Twenty years after Real Madrid’s last vote, Barça enters the pre-election campaign again: each entity has its vices and the electoral processes in the Catalan club are a bit like the humidity of old apartments, which are always there no matter how much you try to hide them. There is no indication yet of an official call on the nearest horizon, nor is there a need. There is no need to raise your hand to make the first stone fly, nor to enroll candidates to create a mess that is mixed as standard. Laporta knows this well and has never completely abandoned him because, why deny it, it is a genre that he dominates.
Messi’s reappearance at Camp Nou could be the signal everyone was waiting for, even if they deny it. Prudence is highly appreciated in a social mass that is always silently plotting revolutions, which is why no one has dared to excessively celebrate this starting signal disguised as nostalgia. The myth lands, smiles, lets himself be photographed in the living room of the common house, and immediately the aspirants go into rune reading mode, like those Vikings who did not dare set foot in the future in England without first consulting the gods. Messi’s every gesture is interpreted with the precision of a horoscope published in an architecture magazine: if he winks with his right eye it is a gesture of forgiveness towards Laporta; if he opens his left too much, a whisper in Font’s ear; If he looks at the ground, like he always did before raising hell, he might just be hungry. At Barça it is enough for Messi to sleep in the same province as the club’s headquarters for everyone to feel that he has something in mind.
The first to pick up Laporta’s invisible glove was Víctor Font, his main rival in the previous elections and custodian of the trust of 16,679 deputies on that occasion. This is no small feat: almost one voter in three appreciated his proposal for modernization compared to the messianism of the current president and the apocryphal continuity of Toni Freixa. His act this week was not really an election proclamation, but rather a more or less elegant way to remind people that he is there for whatever they need, the systems specialist with a new prototype ready for installation. He is not a pastor of souls with too much free time, like Agustí Benedito. Not an aspiring talk show host, like so many other candidates in the club’s more recent history. Font can be seen coming from afar because he has very shiny hair and always waves a scarf.
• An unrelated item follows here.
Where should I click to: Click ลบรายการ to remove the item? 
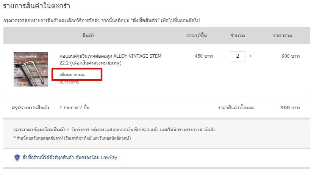pos(69,82)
Almost everything that happens in this club for some time has been happening unofficially, which is a rather ingenious way to capture the attention of the whole world. With Messi more omnipresent than ever, Camp Nou about to open its doors and Josep María Minguella wearing combat glasses, the atmosphere intimately smells of one of those new beginnings that are announced at Barça every three months: if any writer decides to rewrite his story for the umpteenth time, he should consider a format structured as a succession of prologues. Ultimately, Barça will always be that club where no one starts anything and everyone starts everything at the same time, unable to close one chapter before starting the next. It’s normal that almost no one wants to abandon that book.